◆ **Exercise goal**:
After locating the line with "The width and" in the entries below, output it and each following line up to and including the line with "Task: Expand the x1 zoom factor dropdown", exactly and without pictures.

◆ **Stored data**:
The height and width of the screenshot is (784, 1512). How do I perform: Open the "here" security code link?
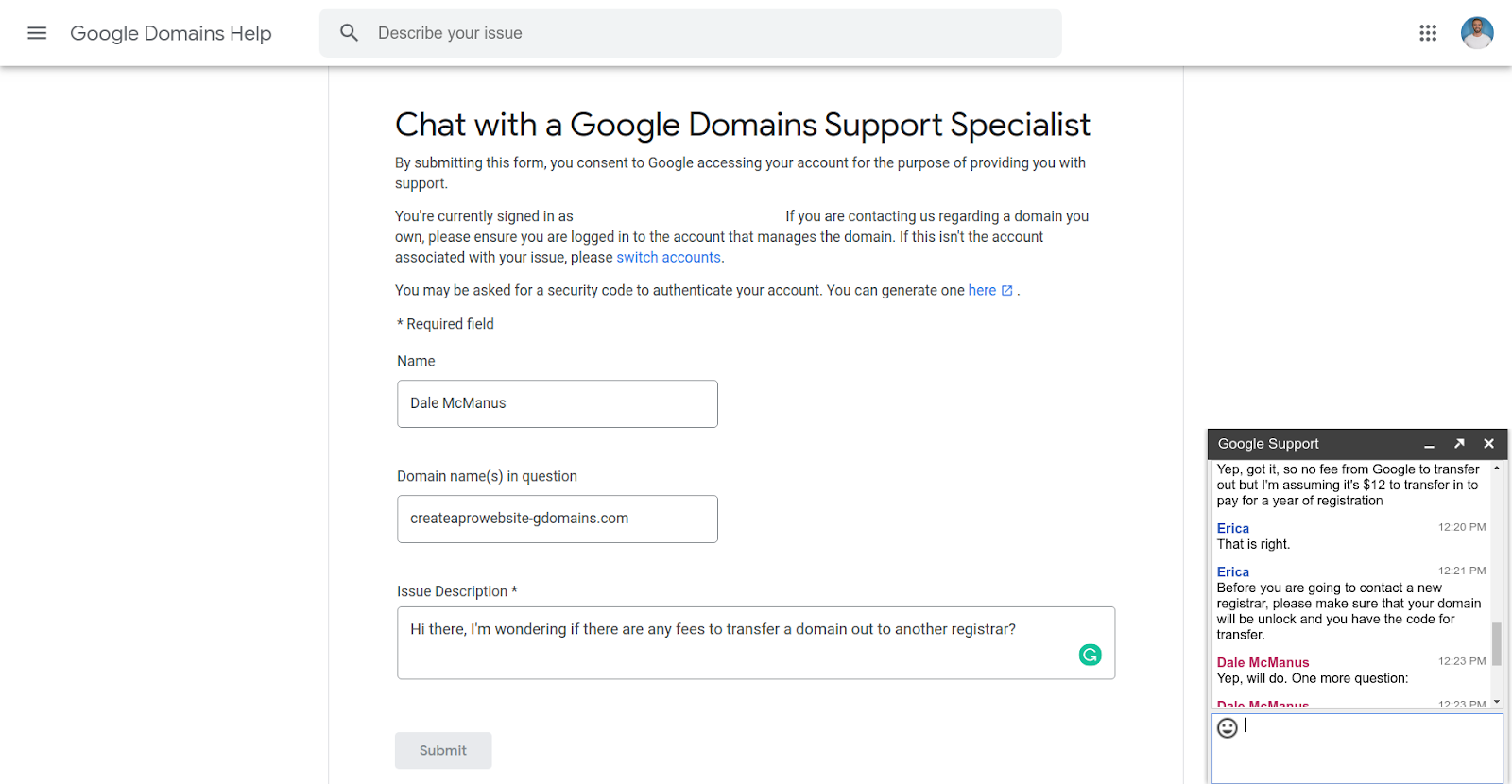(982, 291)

* * *

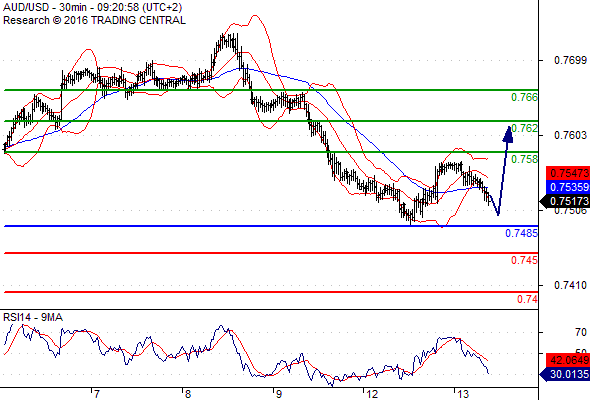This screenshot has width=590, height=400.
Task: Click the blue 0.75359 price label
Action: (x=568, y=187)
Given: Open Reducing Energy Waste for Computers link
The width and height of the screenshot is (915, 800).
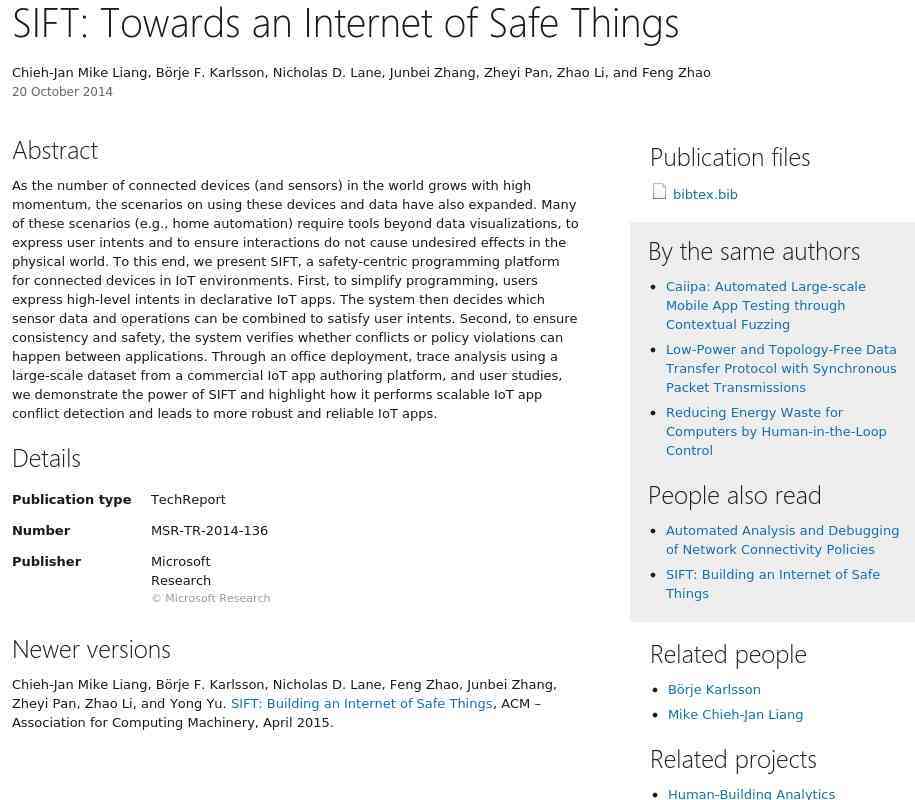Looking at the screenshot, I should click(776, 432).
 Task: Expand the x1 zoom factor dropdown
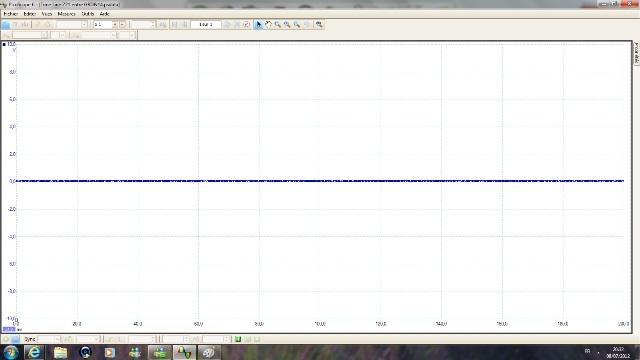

---

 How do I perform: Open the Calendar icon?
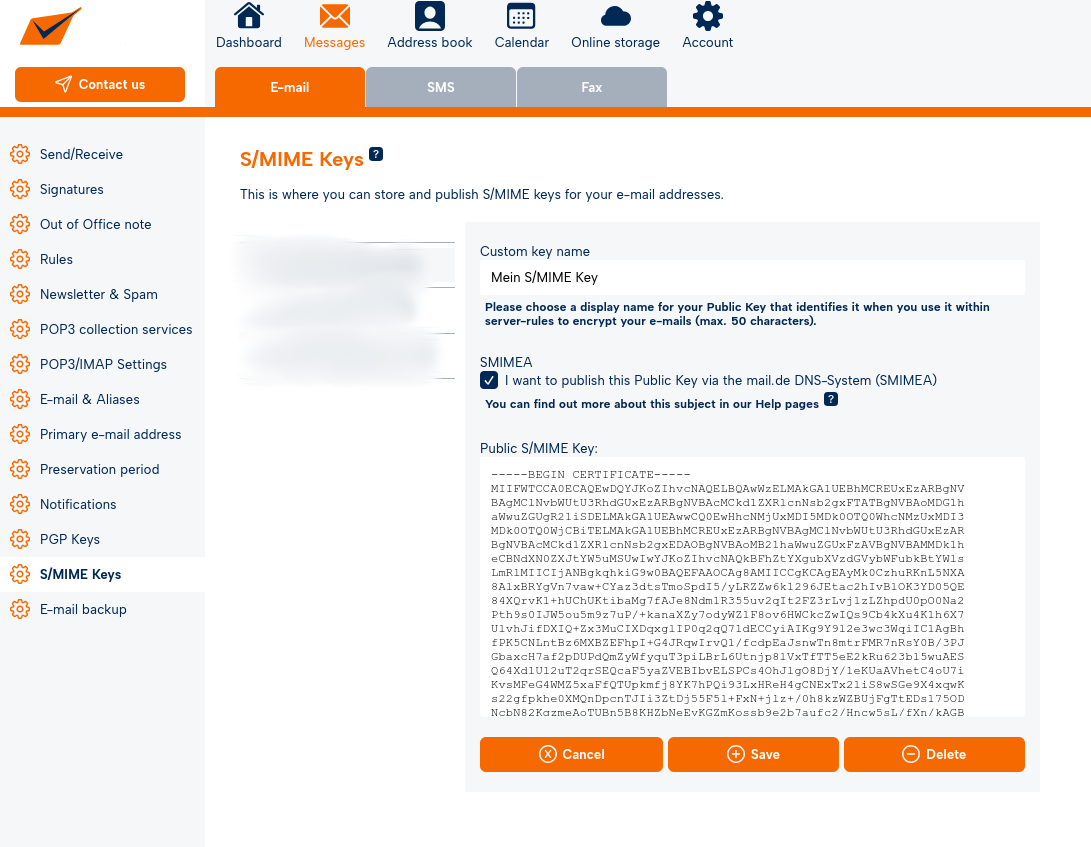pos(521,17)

◆ **Your solution**:
The width and height of the screenshot is (915, 800).
Looking at the screenshot, I should click(776, 432).
 Task: Expand the x1 zoom factor dropdown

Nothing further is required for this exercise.